Common transistor topologies [closed]

Question

I'm trying to get my head around transistors and I had some difficulties to understand the various way we can connect a transistor.

For example, here are a few possible arrangment:

^{simulate this circuit – Schematic created using CircuitLab}

In theory, both of those circuits should be equivalent except on the left, the led is on when the base is low and on the right the led is on when the base is high.

The difference I see is that on the left, when the transistor is in cutoff state R1 and D1 aren't affected by a voltage drop through the transistor unlike the schema on the right.

So technically something like this is:

^{simulate this circuit}

Here the arrangement at the top is capable to supply 15v to the gate of the mosfet but the arrangment to the bottom can't barely supply more than 2v according to the simulation.

The question might be a bit vague, but what I'm really interested to know is if there is a list known pattern for transistor arrangement and their pros/cons?

For example, there is the darlington transistor which is pretty much like my last schematic but it seems it doesn't work if you want to amplify the voltage output for a mosfet using a transistor. In my examples, I used a clock but had in mind an output pin coming from a mcu.

For example, I saw on stackexchange someone recommending this kind of pattern:

^{simulate this circuit}

To drive a Mosfet, yet in this particular example, doesn't seem to work in my case. Actually it looks like half of an H-bridge.
..............................
■ **Complete the following**
1. Arrange the lines of the records as a JSON list of strings, one string per line and blank lines omitted. Begin at the first line of the records and stop after the line that contains "pos(343,54)", including both.
2. Pick up the question on transistor topologies from its last sentence and keep writing it.

Some records
..............................
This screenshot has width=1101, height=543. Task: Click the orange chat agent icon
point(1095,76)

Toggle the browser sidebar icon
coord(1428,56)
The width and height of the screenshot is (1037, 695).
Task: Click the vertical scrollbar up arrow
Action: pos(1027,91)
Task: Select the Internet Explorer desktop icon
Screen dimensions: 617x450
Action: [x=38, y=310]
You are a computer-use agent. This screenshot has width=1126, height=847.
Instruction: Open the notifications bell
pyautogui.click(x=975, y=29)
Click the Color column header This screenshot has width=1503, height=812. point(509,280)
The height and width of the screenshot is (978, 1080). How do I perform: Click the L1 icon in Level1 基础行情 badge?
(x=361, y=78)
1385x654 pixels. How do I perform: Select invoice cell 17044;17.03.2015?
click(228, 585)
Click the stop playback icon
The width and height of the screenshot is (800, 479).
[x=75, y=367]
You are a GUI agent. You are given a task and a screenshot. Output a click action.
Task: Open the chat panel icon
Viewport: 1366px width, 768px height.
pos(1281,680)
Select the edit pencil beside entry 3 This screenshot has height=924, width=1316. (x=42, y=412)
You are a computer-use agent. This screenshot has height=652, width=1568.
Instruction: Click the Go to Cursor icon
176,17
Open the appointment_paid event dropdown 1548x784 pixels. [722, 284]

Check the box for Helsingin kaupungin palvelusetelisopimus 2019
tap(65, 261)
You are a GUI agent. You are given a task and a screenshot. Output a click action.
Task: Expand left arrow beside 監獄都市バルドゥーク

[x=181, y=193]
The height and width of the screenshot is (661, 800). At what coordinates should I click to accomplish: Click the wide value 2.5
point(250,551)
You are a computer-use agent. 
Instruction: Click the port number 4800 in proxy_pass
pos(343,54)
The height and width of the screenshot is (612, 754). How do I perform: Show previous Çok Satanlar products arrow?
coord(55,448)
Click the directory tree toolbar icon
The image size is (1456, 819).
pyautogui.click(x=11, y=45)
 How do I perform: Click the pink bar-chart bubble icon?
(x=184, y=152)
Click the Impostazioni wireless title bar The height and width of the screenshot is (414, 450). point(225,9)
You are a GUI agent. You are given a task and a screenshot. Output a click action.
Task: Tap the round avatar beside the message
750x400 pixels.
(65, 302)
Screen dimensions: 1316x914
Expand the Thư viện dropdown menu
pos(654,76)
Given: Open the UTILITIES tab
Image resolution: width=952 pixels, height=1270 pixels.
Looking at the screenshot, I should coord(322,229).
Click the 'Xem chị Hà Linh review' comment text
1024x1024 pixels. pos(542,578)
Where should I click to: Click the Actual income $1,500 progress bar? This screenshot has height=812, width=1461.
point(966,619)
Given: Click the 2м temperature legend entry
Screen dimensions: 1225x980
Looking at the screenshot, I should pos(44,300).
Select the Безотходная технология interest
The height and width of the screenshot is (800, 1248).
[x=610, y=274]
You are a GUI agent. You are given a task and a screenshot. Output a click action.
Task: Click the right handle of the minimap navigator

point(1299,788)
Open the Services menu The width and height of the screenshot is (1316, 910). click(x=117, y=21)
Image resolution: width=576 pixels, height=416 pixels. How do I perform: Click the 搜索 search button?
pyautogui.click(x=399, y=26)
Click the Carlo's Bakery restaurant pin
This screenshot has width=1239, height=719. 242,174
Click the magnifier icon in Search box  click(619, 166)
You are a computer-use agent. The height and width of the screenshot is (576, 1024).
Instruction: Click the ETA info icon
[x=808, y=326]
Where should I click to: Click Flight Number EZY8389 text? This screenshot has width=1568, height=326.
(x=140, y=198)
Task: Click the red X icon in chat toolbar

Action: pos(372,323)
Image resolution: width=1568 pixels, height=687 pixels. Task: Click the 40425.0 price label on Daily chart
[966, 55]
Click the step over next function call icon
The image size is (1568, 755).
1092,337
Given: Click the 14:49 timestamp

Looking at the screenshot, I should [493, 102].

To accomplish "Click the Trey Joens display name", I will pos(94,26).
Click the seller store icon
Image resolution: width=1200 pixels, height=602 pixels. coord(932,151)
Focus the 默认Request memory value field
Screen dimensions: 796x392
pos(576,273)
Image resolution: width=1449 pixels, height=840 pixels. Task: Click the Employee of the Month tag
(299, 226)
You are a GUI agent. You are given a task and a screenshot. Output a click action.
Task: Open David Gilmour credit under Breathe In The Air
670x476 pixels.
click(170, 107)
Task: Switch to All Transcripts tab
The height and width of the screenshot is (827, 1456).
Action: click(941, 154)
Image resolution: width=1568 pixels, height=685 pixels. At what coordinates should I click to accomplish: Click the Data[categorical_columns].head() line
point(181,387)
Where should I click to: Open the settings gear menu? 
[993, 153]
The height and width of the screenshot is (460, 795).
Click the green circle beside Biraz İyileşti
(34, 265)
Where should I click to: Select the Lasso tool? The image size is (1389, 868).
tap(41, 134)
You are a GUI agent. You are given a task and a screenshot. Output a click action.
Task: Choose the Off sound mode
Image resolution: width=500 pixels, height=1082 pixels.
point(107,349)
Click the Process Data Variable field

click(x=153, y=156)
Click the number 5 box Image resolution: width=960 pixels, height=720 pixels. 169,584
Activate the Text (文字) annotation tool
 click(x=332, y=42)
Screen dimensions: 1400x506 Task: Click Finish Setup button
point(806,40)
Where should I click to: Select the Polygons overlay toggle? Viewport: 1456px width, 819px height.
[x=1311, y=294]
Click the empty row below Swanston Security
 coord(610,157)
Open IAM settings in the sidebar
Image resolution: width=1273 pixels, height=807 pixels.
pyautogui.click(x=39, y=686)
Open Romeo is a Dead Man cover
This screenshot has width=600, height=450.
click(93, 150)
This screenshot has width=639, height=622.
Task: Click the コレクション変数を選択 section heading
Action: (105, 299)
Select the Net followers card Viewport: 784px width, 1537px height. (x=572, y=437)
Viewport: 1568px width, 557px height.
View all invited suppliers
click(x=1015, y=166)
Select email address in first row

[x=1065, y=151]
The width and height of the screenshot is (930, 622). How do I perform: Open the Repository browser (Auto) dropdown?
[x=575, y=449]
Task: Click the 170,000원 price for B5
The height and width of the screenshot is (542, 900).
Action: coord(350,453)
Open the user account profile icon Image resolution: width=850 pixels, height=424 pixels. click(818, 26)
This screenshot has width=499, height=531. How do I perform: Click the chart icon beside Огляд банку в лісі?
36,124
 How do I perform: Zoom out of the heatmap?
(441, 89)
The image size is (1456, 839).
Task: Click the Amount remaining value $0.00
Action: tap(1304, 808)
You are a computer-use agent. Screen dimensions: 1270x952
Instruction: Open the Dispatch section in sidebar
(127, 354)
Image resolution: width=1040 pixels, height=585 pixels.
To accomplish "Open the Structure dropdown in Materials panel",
..............................
■ **Answers to the exercises**
1.
[
  "This screenshot has width=1101, height=543. Task: Click the orange chat agent icon",
  "point(1095,76)",
  "Toggle the browser sidebar icon",
  "coord(1428,56)",
  "The width and height of the screenshot is (1037, 695).",
  "Task: Click the vertical scrollbar up arrow",
  "Action: pos(1027,91)",
  "Task: Select the Internet Explorer desktop icon",
  "Screen dimensions: 617x450",
  "Action: [x=38, y=310]",
  "You are a computer-use agent. This screenshot has width=1126, height=847.",
  "Instruction: Open the notifications bell",
  "pyautogui.click(x=975, y=29)",
  "Click the Color column header This screenshot has width=1503, height=812. point(509,280)",
  "The height and width of the screenshot is (978, 1080). How do I perform: Click the L1 icon in Level1 基础行情 badge?",
  "(x=361, y=78)",
  "1385x654 pixels. How do I perform: Select invoice cell 17044;17.03.2015?",
  "click(228, 585)",
  "Click the stop playback icon",
  "The width and height of the screenshot is (800, 479).",
  "[x=75, y=367]",
  "You are a GUI agent. You are given a task and a screenshot. Output a click action.",
  "Task: Open the chat panel icon",
  "Viewport: 1366px width, 768px height.",
  "pos(1281,680)",
  "Select the edit pencil beside entry 3 This screenshot has height=924, width=1316. (x=42, y=412)",
  "You are a computer-use agent. This screenshot has height=652, width=1568.",
  "Instruction: Click the Go to Cursor icon",
  "176,17",
  "Open the appointment_paid event dropdown 1548x784 pixels. [722, 284]",
  "Check the box for Helsingin kaupungin palvelusetelisopimus 2019",
  "tap(65, 261)",
  "You are a GUI agent. You are given a task and a screenshot. Output a click action.",
  "Task: Expand left arrow beside 監獄都市バルドゥーク",
  "[x=181, y=193]",
  "The height and width of the screenshot is (661, 800). At what coordinates should I click to accomplish: Click the wide value 2.5",
  "point(250,551)",
  "You are a computer-use agent. ",
  "Instruction: Click the port number 4800 in proxy_pass",
  "pos(343,54)"
]

2.
Also, in my particular examples, all of the collector have a 12v applied and driven with a 5v logic on/off.

Answer 1

This is not an answer at this stage but merely shows a few problems with your understanding.

You are missing the power supplies on your schematics. Add them in.

^{simulate this circuit – Schematic created using CircuitLab}

Figure 1. (a) The LED is always on. When Q1 turns on it short circuits the supply and probably burns out. (b) This will work but the emitter will be about 0.7 V below whatever voltage is on the base.

^{simulate this circuit}

Figure 2. (a) M1's gate is permanently connected to 12 V via R3. Q1 does nothing for it. (b) With a 5 V clock signal the emitter of Q3 will reach < 5 V. This might turn on M3 a little but once current flows the voltage on R8 will rise, reduce the voltage and turn it off. If the clock signal voltage was high enough you could turn on M3 but without a discharge path M3 will probably never switch off.

^{simulate this circuit}

Figure 3. The Q1 and Q2 parts are OKish but having M1 on the high side of the load will prevent it working properly.

Also, in my particular examples, all of the collector have a 12 V applied and driven with a 5 V logic on/off.

In all except Figure 1a you are running the NPN transistors in "emitter-follower" mode the emitter will follow the base voltage minus about 0.5 to 0.7 V because of the base-emitter diode voltage drop. You will never get the emitter above about 4.5 V so most of your circuits won't work properly, if at all.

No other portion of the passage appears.